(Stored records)

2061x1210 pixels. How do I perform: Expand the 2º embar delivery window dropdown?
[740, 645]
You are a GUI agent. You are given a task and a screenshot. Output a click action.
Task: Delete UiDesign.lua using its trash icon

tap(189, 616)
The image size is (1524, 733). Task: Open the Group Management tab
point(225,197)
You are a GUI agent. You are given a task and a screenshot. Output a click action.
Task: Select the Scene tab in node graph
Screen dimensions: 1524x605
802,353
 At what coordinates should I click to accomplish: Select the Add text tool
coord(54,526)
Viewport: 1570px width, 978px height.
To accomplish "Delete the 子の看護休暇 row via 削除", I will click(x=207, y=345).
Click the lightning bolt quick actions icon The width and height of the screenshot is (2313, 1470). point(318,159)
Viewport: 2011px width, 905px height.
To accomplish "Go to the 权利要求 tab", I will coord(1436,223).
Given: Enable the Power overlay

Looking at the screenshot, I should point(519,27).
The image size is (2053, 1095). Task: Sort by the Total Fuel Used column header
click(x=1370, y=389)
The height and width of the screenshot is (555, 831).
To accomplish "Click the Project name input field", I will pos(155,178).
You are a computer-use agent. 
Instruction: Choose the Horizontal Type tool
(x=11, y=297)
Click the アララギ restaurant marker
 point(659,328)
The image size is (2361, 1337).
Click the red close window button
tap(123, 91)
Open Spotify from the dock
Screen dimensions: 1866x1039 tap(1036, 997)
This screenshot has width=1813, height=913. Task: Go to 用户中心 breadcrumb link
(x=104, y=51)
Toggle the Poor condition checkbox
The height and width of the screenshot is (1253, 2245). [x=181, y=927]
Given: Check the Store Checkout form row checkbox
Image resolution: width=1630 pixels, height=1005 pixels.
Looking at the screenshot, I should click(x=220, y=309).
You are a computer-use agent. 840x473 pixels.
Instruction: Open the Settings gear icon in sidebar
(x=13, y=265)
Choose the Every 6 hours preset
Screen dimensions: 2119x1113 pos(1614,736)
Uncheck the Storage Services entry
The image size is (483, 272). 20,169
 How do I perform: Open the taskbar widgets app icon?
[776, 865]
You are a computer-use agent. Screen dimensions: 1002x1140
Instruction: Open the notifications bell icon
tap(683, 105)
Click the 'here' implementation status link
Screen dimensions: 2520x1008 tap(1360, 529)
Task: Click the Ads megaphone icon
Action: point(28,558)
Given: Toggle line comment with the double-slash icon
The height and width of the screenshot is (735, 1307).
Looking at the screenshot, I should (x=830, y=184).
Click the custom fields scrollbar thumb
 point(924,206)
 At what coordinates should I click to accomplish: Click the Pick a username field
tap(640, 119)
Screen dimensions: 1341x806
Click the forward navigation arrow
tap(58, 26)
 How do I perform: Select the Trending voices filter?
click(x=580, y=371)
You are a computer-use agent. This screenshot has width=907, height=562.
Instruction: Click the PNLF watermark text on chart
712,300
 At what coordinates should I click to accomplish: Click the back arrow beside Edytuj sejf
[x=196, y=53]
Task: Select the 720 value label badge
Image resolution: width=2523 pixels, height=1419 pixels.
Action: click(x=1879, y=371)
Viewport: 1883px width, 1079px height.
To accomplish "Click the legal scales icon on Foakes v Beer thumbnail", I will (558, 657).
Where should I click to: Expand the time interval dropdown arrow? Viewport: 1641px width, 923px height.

### TASK STATEMENT
Set down every entry once more, exactly as it was written above.

### WRITTEN SOLUTION
2061x1210 pixels. How do I perform: Expand the 2º embar delivery window dropdown?
[740, 645]
You are a GUI agent. You are given a task and a screenshot. Output a click action.
Task: Delete UiDesign.lua using its trash icon

tap(189, 616)
The image size is (1524, 733). Task: Open the Group Management tab
point(225,197)
You are a GUI agent. You are given a task and a screenshot. Output a click action.
Task: Select the Scene tab in node graph
Screen dimensions: 1524x605
802,353
 At what coordinates should I click to accomplish: Select the Add text tool
coord(54,526)
Viewport: 1570px width, 978px height.
To accomplish "Delete the 子の看護休暇 row via 削除", I will click(x=207, y=345).
Click the lightning bolt quick actions icon The width and height of the screenshot is (2313, 1470). point(318,159)
Viewport: 2011px width, 905px height.
To accomplish "Go to the 权利要求 tab", I will coord(1436,223).
Given: Enable the Power overlay

Looking at the screenshot, I should point(519,27).
The image size is (2053, 1095). Task: Sort by the Total Fuel Used column header
click(x=1370, y=389)
The height and width of the screenshot is (555, 831).
To accomplish "Click the Project name input field", I will pos(155,178).
You are a computer-use agent. 
Instruction: Choose the Horizontal Type tool
(x=11, y=297)
Click the アララギ restaurant marker
 point(659,328)
The image size is (2361, 1337).
Click the red close window button
tap(123, 91)
Open Spotify from the dock
Screen dimensions: 1866x1039 tap(1036, 997)
This screenshot has width=1813, height=913. Task: Go to 用户中心 breadcrumb link
(x=104, y=51)
Toggle the Poor condition checkbox
The height and width of the screenshot is (1253, 2245). [x=181, y=927]
Given: Check the Store Checkout form row checkbox
Image resolution: width=1630 pixels, height=1005 pixels.
Looking at the screenshot, I should click(x=220, y=309).
You are a computer-use agent. 840x473 pixels.
Instruction: Open the Settings gear icon in sidebar
(x=13, y=265)
Choose the Every 6 hours preset
Screen dimensions: 2119x1113 pos(1614,736)
Uncheck the Storage Services entry
The image size is (483, 272). 20,169
 How do I perform: Open the taskbar widgets app icon?
[776, 865]
You are a computer-use agent. Screen dimensions: 1002x1140
Instruction: Open the notifications bell icon
tap(683, 105)
Click the 'here' implementation status link
Screen dimensions: 2520x1008 tap(1360, 529)
Task: Click the Ads megaphone icon
Action: point(28,558)
Given: Toggle line comment with the double-slash icon
The height and width of the screenshot is (735, 1307).
Looking at the screenshot, I should (x=830, y=184).
Click the custom fields scrollbar thumb
 point(924,206)
 At what coordinates should I click to accomplish: Click the Pick a username field
tap(640, 119)
Screen dimensions: 1341x806
Click the forward navigation arrow
tap(58, 26)
 How do I perform: Select the Trending voices filter?
click(x=580, y=371)
You are a computer-use agent. This screenshot has width=907, height=562.
Instruction: Click the PNLF watermark text on chart
712,300
 At what coordinates should I click to accomplish: Click the back arrow beside Edytuj sejf
[x=196, y=53]
Task: Select the 720 value label badge
Image resolution: width=2523 pixels, height=1419 pixels.
Action: click(x=1879, y=371)
Viewport: 1883px width, 1079px height.
To accomplish "Click the legal scales icon on Foakes v Beer thumbnail", I will (558, 657).
Where should I click to: Expand the time interval dropdown arrow? Viewport: 1641px width, 923px height.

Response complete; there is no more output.